→ **Exercise requirements**
**1.** For the polar bear thread, decide whether each statement agrees with it: (a) Polar bears were hunted for their skins until 1973. (b) Walrus numbers around Svalbard have fallen since the 1970s. (c) Ringed seals prefer thick permanent ice. Answer yes or no for each, and quote the words from the thread that settle it.
**2.** Turn the paragraph of the polar bear thread that starts "In Svalbard bear numbers" into a short list that keeps its main facts.
**3.** Reproduce the part of the polar bear thread that begins at the words "The BBC reported" and stops after the words "ice retreats farthest.".

[Given passage Boundary: Start]

Matt Ridley Profile picture
Biologist, columnist | Author of Red Queen, Genome, Rational Optimist, the Evolution of Everything, How Innovation Works, Viral and Birds, Sex and Beauty.

Feb 5, 10 tweets

My @spectator article on polar bears>

The BBC reported terrible news last week about polar bears: they are thriving. This is very annoying of them as it goes against the interests of environmental activists, polar bears being the clickbait of climate change cataclysm.

In Svalbard bear numbers have been steadily increasing. Surprisingly, they are also getting fatter, despite a decline in sea-ice cover in the area, especially in autumn. Even more unexpectedly, the bears are fattest in or after years when the sea ice retreats farthest.

The increasing numbers are caused by the fact that bears were hunted for their skins until 1973, after which they were a protected species. But this cannot explain the increase in their girth.

Bears that stick to Svalbard’s coasts may be gorging on whale and walrus carcasses, walrus numbers having rocketed from around 100 in the 1970s to about 4,000 today.

Ringed seals, the animals’ main prey in spring and early summer (when bears can eat enough to survive for months), are thriving. Ringed seals prefer thin seasonal ice to thick permanent ice through which they cannot make breathing holes.

An inconvenient truth is that we now know Arctic seas are more productive when the ice melts more. Sunlight fuels blooms of plankton, which feed fish, which feed seals, which feed bears.

Lots of evidence now suggests that the Arctic Ocean was nearly or completely ice-free in late summer and early autumn in the early millennia of the current interglacial period, around 9,000-6,000 years ago.

Polar bears had to take refuge on land and fast during the ice-free autumn months – just as they do today in Hudson Bay and much of Svalbard.

Despite being hounded out of the University of Victoria in British Columbia in 2019 for her views on polar bears, @sjc_pbs has continued to argue that more seasonal melting of sea ice means more and fatter bears. Turns out she was right.

[Given passage Boundary: End]
[Data for analysis Boundary: Start]

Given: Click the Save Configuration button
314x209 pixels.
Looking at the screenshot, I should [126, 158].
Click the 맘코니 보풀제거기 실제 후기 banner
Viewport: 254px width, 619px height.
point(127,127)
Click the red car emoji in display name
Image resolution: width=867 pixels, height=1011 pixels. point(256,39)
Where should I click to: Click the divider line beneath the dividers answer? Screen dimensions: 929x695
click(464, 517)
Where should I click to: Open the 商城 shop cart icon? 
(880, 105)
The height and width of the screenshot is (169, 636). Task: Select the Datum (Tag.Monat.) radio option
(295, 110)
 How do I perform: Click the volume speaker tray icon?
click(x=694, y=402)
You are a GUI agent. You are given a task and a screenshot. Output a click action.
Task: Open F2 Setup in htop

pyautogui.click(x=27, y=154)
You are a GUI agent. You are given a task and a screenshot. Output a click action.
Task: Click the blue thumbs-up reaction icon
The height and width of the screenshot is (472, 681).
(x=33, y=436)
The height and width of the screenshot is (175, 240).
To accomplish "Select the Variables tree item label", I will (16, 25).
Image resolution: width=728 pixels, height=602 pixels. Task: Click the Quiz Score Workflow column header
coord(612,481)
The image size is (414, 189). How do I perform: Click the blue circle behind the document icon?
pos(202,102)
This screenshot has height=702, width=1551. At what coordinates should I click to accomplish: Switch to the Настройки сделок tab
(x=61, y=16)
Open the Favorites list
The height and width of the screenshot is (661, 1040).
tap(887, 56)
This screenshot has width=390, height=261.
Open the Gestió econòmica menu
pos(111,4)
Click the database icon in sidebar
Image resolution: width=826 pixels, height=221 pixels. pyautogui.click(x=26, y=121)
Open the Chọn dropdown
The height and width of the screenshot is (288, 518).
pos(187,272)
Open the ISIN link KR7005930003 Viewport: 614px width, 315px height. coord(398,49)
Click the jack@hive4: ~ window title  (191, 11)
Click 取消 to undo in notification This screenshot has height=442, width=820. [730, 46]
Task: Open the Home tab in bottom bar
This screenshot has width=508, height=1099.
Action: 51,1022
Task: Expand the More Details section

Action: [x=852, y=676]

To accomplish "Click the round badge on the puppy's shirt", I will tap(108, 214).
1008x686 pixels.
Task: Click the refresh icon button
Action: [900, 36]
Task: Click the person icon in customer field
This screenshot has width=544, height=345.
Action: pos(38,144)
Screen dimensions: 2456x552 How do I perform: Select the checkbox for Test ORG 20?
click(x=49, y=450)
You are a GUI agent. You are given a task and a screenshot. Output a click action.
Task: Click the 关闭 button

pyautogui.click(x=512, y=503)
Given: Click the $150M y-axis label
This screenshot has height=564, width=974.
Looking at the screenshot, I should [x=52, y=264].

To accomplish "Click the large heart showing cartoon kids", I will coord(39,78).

[Data for analysis Boundary: End]

→ **Solutions to each task**
**1.**
(a) Yes: "bears were hunted for their skins until 1973, after which they were a protected species."
(b) No: "walrus numbers having rocketed from around 100 in the 1970s to about 4,000 today."
(c) No: "Ringed seals prefer thin seasonal ice to thick permanent ice through which they cannot make breathing holes."

**2.**
- Polar bear numbers in Svalbard have been rising steadily.
- The bears are also getting fatter, even though sea-ice cover there has declined, especially in autumn.
- They are fattest in or after the years when the sea ice retreats farthest.

**3.**
The BBC reported terrible news last week about polar bears: they are thriving. This is very annoying of them as it goes against the interests of environmental activists, polar bears being the clickbait of climate change cataclysm.

In Svalbard bear numbers have been steadily increasing. Surprisingly, they are also getting fatter, despite a decline in sea-ice cover in the area, especially in autumn. Even more unexpectedly, the bears are fattest in or after years when the sea ice retreats farthest.